*** Material provided Section Begins ***

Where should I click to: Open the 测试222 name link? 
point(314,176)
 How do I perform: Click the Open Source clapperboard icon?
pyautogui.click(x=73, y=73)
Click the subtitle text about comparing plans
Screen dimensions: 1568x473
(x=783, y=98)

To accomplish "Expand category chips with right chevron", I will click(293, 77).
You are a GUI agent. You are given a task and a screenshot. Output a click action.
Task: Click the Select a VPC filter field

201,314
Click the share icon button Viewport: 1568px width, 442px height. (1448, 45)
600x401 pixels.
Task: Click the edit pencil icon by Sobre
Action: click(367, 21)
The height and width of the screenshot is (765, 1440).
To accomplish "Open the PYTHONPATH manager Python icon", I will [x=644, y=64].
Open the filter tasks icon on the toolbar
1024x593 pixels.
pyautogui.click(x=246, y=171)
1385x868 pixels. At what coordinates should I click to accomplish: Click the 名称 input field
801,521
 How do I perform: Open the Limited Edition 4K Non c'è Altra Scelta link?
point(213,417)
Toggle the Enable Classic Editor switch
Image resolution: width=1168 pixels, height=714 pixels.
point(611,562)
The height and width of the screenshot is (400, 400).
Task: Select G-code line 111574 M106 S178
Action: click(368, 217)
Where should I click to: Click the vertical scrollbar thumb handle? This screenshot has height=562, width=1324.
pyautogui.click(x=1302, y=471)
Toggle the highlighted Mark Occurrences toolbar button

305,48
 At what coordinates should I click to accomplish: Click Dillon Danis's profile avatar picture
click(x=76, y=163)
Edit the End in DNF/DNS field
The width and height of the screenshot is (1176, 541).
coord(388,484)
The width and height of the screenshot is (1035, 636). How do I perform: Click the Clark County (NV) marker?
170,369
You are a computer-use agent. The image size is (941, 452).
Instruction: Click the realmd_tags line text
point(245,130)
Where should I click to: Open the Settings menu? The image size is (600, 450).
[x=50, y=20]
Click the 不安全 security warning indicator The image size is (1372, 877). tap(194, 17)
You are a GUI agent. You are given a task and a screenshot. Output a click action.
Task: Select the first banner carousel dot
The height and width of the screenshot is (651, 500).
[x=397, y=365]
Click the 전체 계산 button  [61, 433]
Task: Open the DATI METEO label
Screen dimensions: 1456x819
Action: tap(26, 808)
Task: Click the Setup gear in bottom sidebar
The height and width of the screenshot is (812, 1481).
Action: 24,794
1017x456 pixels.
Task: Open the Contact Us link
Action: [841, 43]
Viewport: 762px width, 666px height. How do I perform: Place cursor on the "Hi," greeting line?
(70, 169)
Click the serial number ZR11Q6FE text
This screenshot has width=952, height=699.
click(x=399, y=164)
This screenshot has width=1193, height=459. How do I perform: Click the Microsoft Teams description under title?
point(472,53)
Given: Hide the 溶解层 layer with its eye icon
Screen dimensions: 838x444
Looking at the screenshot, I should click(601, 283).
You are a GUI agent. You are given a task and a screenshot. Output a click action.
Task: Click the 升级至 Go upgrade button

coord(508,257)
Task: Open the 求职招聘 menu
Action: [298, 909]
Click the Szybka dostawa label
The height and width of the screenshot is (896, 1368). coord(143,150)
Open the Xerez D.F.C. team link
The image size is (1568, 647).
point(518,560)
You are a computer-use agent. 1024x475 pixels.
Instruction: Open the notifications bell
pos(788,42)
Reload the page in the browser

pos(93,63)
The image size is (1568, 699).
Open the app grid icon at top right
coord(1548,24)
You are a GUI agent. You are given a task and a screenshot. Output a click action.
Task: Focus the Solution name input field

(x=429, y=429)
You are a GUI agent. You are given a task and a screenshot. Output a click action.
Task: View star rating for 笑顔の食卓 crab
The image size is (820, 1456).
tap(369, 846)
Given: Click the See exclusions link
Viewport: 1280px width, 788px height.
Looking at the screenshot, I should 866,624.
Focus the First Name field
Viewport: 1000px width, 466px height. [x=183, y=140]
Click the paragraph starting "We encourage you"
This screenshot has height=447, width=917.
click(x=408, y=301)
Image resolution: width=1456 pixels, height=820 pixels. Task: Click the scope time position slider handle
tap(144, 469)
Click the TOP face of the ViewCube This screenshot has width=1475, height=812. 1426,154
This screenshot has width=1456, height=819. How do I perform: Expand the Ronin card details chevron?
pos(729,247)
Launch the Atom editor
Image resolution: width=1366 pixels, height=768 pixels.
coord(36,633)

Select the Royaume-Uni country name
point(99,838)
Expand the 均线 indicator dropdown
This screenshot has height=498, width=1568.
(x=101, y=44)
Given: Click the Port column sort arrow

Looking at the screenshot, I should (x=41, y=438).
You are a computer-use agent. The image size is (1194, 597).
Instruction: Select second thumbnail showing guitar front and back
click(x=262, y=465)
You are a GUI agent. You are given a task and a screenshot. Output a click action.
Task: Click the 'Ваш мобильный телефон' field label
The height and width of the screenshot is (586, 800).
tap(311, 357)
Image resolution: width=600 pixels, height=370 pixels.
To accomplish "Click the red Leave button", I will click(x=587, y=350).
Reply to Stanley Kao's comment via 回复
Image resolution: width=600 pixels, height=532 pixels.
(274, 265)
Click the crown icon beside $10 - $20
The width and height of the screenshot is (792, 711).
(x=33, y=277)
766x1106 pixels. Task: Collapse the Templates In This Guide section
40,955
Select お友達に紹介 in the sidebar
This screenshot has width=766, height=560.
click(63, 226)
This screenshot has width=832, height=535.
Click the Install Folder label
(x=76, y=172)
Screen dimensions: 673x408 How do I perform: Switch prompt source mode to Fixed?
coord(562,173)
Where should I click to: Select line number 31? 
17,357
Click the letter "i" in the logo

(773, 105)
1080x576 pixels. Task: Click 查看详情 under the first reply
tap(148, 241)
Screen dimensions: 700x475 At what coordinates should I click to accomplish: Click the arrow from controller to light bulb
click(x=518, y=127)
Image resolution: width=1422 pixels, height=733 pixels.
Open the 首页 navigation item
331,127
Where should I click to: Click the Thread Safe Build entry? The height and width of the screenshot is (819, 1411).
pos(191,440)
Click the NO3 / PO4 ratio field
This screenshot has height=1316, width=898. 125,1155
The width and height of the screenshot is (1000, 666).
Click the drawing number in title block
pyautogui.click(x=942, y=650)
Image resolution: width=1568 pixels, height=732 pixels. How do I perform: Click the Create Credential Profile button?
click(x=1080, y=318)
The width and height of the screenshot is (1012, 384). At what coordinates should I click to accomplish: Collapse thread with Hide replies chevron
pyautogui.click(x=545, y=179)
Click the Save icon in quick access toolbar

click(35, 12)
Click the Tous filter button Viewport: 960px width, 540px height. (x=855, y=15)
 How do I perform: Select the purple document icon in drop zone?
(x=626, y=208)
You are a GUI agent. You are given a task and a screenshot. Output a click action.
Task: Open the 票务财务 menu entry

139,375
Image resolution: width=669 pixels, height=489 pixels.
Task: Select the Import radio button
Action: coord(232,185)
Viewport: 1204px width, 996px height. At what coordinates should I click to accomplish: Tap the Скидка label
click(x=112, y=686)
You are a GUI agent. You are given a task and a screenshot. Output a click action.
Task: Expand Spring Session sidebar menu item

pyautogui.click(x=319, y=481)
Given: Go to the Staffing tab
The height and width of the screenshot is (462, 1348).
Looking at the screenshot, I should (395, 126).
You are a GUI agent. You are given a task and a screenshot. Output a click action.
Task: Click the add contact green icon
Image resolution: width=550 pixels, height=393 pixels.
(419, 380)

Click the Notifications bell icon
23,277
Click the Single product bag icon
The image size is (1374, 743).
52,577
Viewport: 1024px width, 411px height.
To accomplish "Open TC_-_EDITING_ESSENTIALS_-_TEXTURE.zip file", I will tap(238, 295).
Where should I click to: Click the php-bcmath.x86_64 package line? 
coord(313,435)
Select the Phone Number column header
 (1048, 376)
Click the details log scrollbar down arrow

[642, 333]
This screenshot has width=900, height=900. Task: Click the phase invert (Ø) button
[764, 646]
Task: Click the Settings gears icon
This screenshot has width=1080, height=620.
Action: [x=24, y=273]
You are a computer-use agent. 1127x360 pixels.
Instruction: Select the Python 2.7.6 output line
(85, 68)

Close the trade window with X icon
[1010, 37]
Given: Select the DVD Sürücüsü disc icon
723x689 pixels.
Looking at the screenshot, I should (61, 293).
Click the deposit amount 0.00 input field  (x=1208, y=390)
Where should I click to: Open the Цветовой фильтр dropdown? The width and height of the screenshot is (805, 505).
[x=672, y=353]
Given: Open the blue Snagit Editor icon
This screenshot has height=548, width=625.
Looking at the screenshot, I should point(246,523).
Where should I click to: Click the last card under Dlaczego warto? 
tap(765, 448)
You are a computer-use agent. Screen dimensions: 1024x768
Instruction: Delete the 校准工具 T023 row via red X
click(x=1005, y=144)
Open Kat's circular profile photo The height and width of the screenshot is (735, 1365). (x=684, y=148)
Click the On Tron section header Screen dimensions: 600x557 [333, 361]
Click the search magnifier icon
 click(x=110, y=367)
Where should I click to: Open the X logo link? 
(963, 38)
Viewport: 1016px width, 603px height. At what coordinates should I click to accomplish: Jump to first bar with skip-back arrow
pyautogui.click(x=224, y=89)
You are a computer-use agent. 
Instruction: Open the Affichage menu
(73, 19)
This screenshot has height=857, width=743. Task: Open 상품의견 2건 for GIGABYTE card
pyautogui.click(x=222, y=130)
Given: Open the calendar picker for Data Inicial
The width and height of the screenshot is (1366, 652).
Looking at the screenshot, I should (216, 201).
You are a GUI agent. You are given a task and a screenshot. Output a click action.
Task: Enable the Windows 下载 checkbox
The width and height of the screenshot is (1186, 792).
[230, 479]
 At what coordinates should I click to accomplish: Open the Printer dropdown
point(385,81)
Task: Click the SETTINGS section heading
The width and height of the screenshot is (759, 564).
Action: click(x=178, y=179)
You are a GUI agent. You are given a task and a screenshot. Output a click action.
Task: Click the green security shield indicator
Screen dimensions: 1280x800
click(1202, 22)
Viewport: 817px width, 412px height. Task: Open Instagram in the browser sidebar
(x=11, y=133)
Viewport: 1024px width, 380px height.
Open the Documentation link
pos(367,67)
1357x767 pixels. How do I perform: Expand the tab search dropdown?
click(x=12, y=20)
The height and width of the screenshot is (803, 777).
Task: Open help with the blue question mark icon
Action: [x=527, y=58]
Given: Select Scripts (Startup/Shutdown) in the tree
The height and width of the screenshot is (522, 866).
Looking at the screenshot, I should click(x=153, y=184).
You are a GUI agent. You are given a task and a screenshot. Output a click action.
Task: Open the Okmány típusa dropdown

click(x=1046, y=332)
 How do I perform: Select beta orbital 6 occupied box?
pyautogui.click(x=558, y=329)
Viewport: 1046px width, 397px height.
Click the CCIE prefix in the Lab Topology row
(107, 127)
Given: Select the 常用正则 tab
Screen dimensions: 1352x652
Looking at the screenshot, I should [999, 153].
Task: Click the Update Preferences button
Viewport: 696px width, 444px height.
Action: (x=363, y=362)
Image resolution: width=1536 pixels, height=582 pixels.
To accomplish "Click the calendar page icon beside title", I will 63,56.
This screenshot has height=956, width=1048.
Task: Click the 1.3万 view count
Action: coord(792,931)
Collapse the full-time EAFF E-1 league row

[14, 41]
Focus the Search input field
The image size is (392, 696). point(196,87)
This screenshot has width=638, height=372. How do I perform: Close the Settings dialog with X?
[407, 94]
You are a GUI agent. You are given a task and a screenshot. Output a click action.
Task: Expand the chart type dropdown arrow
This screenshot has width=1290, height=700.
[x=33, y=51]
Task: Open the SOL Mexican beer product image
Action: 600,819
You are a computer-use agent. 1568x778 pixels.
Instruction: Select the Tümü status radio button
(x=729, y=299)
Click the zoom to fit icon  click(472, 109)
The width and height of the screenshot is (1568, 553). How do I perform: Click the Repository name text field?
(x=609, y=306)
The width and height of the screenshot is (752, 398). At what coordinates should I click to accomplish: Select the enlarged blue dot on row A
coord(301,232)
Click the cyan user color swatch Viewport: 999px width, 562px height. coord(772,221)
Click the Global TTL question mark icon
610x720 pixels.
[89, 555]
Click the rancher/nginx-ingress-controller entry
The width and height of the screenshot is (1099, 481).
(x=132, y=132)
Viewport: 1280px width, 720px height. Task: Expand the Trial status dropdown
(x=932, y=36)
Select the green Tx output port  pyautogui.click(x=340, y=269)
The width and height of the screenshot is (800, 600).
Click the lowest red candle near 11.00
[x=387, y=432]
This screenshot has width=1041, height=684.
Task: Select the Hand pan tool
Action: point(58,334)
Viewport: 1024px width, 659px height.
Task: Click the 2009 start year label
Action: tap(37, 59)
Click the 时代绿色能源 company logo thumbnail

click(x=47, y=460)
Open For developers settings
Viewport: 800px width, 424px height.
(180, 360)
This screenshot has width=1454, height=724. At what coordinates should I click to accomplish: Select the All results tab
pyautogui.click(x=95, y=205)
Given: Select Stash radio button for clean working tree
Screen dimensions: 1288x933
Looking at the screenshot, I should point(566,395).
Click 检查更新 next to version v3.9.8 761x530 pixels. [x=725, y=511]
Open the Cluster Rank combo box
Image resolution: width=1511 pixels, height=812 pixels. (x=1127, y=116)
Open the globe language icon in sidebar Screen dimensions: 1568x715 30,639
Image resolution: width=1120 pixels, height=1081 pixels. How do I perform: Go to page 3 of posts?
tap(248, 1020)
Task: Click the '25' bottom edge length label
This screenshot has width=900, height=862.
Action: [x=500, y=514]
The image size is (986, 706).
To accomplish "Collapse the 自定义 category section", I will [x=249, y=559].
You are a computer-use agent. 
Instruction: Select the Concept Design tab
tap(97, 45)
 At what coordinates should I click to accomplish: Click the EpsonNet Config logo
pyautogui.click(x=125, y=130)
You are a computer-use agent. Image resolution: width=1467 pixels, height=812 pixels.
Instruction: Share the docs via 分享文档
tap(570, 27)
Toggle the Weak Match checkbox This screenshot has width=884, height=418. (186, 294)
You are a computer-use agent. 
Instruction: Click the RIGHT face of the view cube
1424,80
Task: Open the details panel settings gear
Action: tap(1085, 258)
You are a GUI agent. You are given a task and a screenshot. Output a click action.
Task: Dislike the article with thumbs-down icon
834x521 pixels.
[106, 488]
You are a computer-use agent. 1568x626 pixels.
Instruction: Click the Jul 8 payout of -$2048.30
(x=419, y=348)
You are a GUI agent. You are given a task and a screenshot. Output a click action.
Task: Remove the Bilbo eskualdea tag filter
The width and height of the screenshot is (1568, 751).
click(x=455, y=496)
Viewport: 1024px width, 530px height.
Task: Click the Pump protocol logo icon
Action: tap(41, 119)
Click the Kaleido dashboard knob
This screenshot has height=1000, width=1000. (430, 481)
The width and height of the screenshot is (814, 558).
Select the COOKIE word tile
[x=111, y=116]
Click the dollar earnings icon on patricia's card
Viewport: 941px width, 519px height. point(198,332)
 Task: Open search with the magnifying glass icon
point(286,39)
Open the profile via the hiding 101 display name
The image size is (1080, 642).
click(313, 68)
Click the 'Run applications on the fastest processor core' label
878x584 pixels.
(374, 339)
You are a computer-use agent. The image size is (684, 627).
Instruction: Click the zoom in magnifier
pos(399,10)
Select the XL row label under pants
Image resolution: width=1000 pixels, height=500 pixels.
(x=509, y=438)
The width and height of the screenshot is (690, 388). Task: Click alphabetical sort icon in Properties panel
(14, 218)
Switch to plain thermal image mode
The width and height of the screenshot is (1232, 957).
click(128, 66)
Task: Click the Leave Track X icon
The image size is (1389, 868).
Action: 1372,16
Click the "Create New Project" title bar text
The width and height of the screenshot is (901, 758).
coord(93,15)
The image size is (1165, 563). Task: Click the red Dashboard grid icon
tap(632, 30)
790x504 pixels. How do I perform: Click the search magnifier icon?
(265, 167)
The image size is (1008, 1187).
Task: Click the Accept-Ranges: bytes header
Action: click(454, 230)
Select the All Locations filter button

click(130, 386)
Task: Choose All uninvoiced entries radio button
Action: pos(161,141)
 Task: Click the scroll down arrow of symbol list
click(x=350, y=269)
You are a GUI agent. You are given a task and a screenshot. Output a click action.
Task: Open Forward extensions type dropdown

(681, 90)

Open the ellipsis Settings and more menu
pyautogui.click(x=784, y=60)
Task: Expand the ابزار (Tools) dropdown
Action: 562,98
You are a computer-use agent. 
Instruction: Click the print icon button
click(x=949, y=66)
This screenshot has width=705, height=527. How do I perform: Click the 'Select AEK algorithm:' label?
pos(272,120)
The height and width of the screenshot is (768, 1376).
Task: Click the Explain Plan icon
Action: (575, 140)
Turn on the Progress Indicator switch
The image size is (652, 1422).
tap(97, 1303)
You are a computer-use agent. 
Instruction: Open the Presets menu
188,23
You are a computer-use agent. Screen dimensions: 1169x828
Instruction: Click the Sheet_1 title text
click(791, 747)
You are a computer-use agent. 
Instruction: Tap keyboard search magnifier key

*** Material provided Section Ends ***

What this task involves: What you give back should be only the lines of the records above, starting at the line with "Given: Select Stash" and ending at the line with "Open the globe", restated word for word.

Answer box:
Given: Select Stash radio button for clean working tree
Screen dimensions: 1288x933
Looking at the screenshot, I should point(566,395).
Click 检查更新 next to version v3.9.8 761x530 pixels. [x=725, y=511]
Open the Cluster Rank combo box
Image resolution: width=1511 pixels, height=812 pixels. (x=1127, y=116)
Open the globe language icon in sidebar Screen dimensions: 1568x715 30,639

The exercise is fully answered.